About this exercise: Only an exact copy belongs in the answer: the line with "Task: Increase Größe" and every line after it through the end of the records, pictures left out.

==================================================

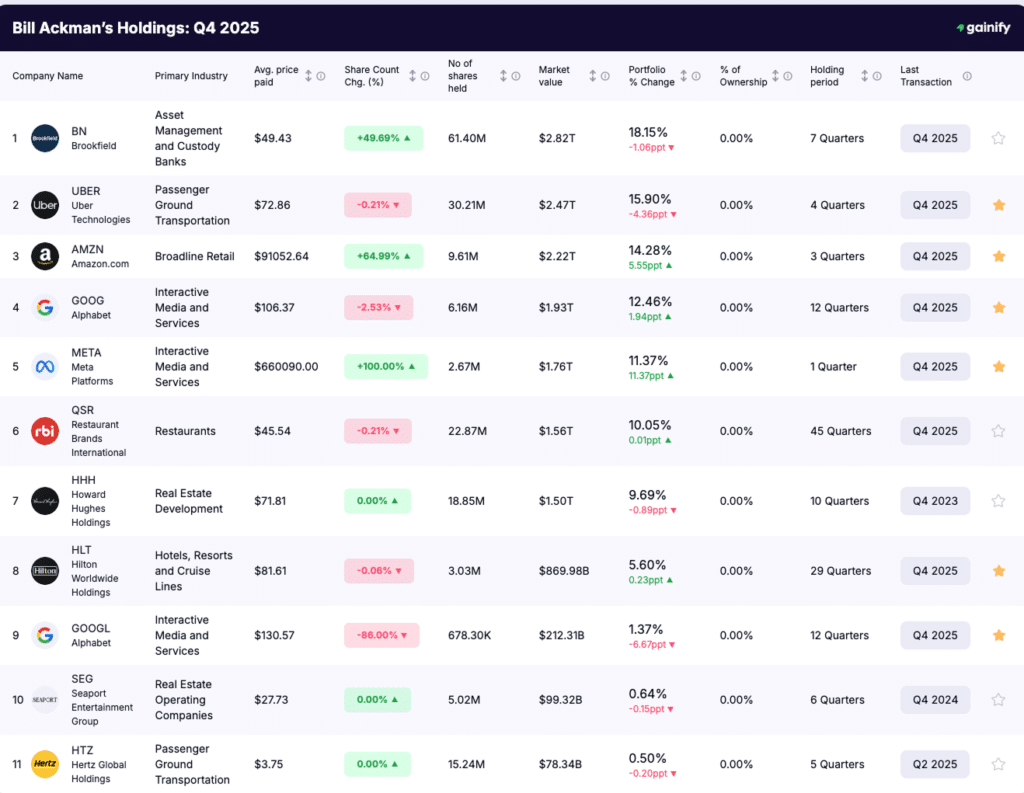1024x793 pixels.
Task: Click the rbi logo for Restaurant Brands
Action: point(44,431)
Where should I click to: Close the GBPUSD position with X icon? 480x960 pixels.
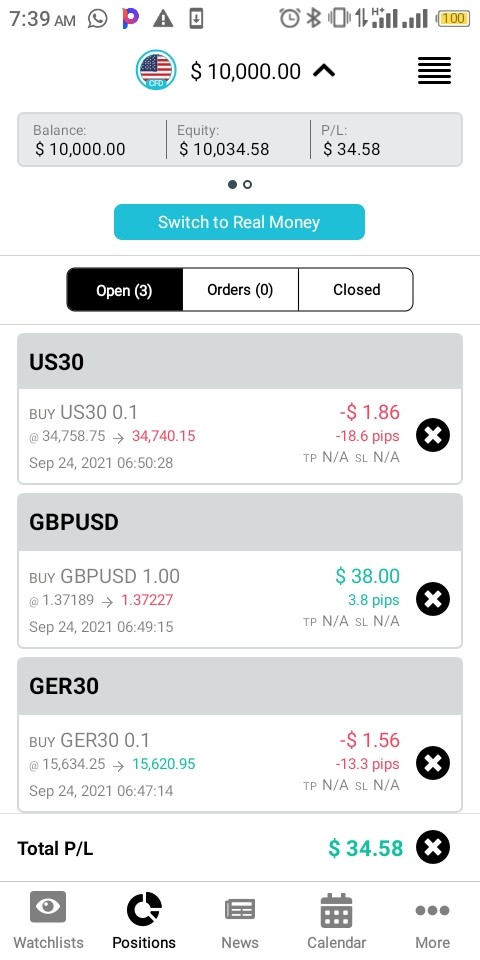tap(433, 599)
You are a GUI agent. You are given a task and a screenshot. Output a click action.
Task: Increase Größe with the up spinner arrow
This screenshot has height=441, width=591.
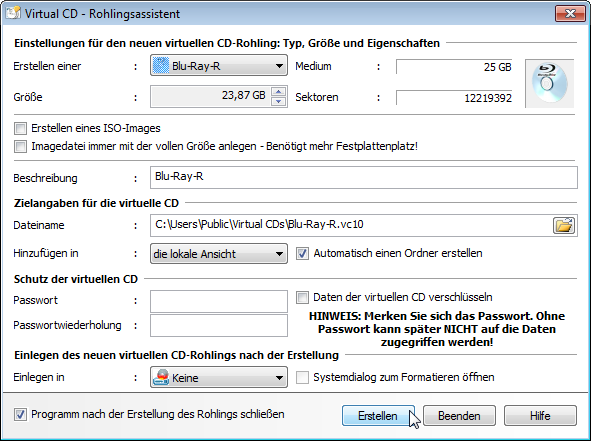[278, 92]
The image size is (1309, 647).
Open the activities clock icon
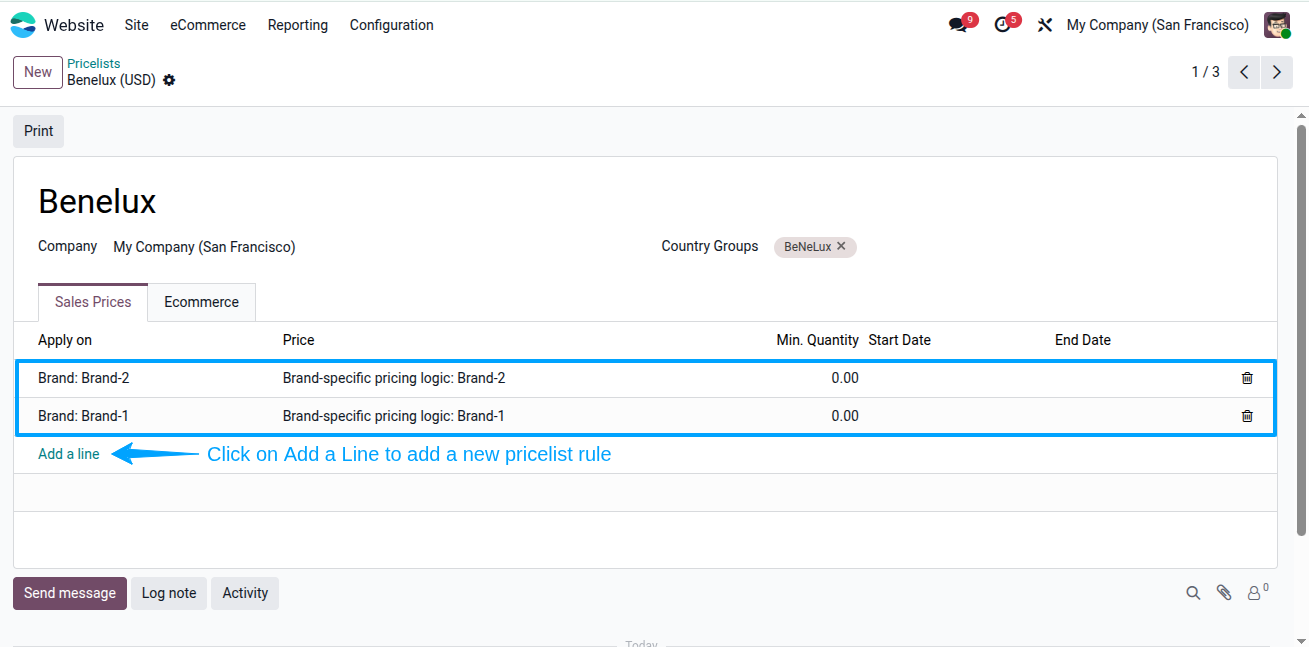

==================================================

Answer to this problem:
Task: Increase Größe with the up spinner arrow
This screenshot has height=441, width=591.
[278, 92]
The image size is (1309, 647).
Open the activities clock icon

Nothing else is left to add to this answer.